▸ **Brief**
Rewrite the listing below, replacing every "At what coordinates should I click to accomplish" with "Where should I click to accomplish" and leaving everything else unchanged.

▸ **The records**
<<<<

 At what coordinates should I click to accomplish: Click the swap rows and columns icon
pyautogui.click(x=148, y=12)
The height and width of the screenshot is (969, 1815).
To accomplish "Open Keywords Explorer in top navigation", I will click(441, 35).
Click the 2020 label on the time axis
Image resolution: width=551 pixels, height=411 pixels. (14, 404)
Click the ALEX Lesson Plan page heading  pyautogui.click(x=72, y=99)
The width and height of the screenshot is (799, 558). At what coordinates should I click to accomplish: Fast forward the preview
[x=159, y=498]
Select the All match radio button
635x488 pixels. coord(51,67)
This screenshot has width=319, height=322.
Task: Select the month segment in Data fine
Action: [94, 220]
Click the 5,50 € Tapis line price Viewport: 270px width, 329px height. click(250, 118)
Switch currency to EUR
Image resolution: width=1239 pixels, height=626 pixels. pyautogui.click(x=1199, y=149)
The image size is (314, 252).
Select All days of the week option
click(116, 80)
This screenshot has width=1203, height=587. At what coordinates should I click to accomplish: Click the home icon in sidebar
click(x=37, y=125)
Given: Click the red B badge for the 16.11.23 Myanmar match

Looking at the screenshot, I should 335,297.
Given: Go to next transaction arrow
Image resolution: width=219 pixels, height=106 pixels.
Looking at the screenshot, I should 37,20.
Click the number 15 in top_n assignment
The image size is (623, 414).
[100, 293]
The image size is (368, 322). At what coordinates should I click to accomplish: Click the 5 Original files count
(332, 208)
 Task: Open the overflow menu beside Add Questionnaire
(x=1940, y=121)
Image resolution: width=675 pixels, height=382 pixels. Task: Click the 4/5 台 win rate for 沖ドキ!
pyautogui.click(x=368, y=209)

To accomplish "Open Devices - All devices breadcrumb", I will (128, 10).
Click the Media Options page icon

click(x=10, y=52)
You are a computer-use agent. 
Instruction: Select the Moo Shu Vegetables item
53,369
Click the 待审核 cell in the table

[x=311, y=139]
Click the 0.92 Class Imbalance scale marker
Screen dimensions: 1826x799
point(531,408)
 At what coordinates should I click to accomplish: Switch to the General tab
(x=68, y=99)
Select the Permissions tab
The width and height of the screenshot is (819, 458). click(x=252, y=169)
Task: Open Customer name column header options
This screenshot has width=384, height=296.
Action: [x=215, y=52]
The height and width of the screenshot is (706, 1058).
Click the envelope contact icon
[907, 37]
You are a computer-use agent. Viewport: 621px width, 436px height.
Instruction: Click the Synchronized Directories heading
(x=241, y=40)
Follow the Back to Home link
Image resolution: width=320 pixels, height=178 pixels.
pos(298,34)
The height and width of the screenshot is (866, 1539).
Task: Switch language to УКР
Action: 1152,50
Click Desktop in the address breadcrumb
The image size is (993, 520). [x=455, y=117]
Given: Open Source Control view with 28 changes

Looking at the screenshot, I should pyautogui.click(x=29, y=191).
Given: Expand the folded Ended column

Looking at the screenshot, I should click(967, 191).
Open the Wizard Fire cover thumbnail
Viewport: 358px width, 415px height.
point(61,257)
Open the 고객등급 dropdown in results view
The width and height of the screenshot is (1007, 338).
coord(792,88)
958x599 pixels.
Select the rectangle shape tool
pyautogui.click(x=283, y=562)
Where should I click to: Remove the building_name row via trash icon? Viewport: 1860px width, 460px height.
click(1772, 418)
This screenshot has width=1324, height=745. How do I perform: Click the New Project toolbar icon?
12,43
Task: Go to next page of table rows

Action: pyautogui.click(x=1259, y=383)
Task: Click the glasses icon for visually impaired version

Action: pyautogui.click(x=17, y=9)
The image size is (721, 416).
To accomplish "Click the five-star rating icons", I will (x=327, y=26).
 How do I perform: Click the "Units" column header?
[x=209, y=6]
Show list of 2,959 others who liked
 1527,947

>>>>

▸ **Answer to this problem**
 Where should I click to accomplish: Click the swap rows and columns icon
pyautogui.click(x=148, y=12)
The height and width of the screenshot is (969, 1815).
To accomplish "Open Keywords Explorer in top navigation", I will click(441, 35).
Click the 2020 label on the time axis
Image resolution: width=551 pixels, height=411 pixels. (14, 404)
Click the ALEX Lesson Plan page heading  pyautogui.click(x=72, y=99)
The width and height of the screenshot is (799, 558). Where should I click to accomplish: Fast forward the preview
[x=159, y=498]
Select the All match radio button
635x488 pixels. coord(51,67)
This screenshot has width=319, height=322.
Task: Select the month segment in Data fine
Action: [94, 220]
Click the 5,50 € Tapis line price Viewport: 270px width, 329px height. click(250, 118)
Switch currency to EUR
Image resolution: width=1239 pixels, height=626 pixels. pyautogui.click(x=1199, y=149)
The image size is (314, 252).
Select All days of the week option
click(116, 80)
This screenshot has width=1203, height=587. Where should I click to accomplish: Click the home icon in sidebar
click(x=37, y=125)
Given: Click the red B badge for the 16.11.23 Myanmar match

Looking at the screenshot, I should 335,297.
Given: Go to next transaction arrow
Image resolution: width=219 pixels, height=106 pixels.
Looking at the screenshot, I should 37,20.
Click the number 15 in top_n assignment
The image size is (623, 414).
[100, 293]
The image size is (368, 322). Where should I click to accomplish: Click the 5 Original files count
(332, 208)
 Task: Open the overflow menu beside Add Questionnaire
(x=1940, y=121)
Image resolution: width=675 pixels, height=382 pixels. Task: Click the 4/5 台 win rate for 沖ドキ!
pyautogui.click(x=368, y=209)

To accomplish "Open Devices - All devices breadcrumb", I will (128, 10).
Click the Media Options page icon

click(x=10, y=52)
You are a computer-use agent. 
Instruction: Select the Moo Shu Vegetables item
53,369
Click the 待审核 cell in the table

[x=311, y=139]
Click the 0.92 Class Imbalance scale marker
Screen dimensions: 1826x799
point(531,408)
 Where should I click to accomplish: Switch to the General tab
(x=68, y=99)
Select the Permissions tab
The width and height of the screenshot is (819, 458). click(x=252, y=169)
Task: Open Customer name column header options
This screenshot has width=384, height=296.
Action: [x=215, y=52]
The height and width of the screenshot is (706, 1058).
Click the envelope contact icon
[907, 37]
You are a computer-use agent. Viewport: 621px width, 436px height.
Instruction: Click the Synchronized Directories heading
(x=241, y=40)
Follow the Back to Home link
Image resolution: width=320 pixels, height=178 pixels.
pos(298,34)
The height and width of the screenshot is (866, 1539).
Task: Switch language to УКР
Action: 1152,50
Click Desktop in the address breadcrumb
The image size is (993, 520). [x=455, y=117]
Given: Open Source Control view with 28 changes

Looking at the screenshot, I should pyautogui.click(x=29, y=191).
Given: Expand the folded Ended column

Looking at the screenshot, I should click(967, 191).
Open the Wizard Fire cover thumbnail
Viewport: 358px width, 415px height.
point(61,257)
Open the 고객등급 dropdown in results view
The width and height of the screenshot is (1007, 338).
coord(792,88)
958x599 pixels.
Select the rectangle shape tool
pyautogui.click(x=283, y=562)
Where should I click to: Remove the building_name row via trash icon? Viewport: 1860px width, 460px height.
click(1772, 418)
This screenshot has width=1324, height=745. How do I perform: Click the New Project toolbar icon?
12,43
Task: Go to next page of table rows

Action: pyautogui.click(x=1259, y=383)
Task: Click the glasses icon for visually impaired version

Action: pyautogui.click(x=17, y=9)
The image size is (721, 416).
To accomplish "Click the five-star rating icons", I will (x=327, y=26).
 How do I perform: Click the "Units" column header?
[x=209, y=6]
Show list of 2,959 others who liked
 1527,947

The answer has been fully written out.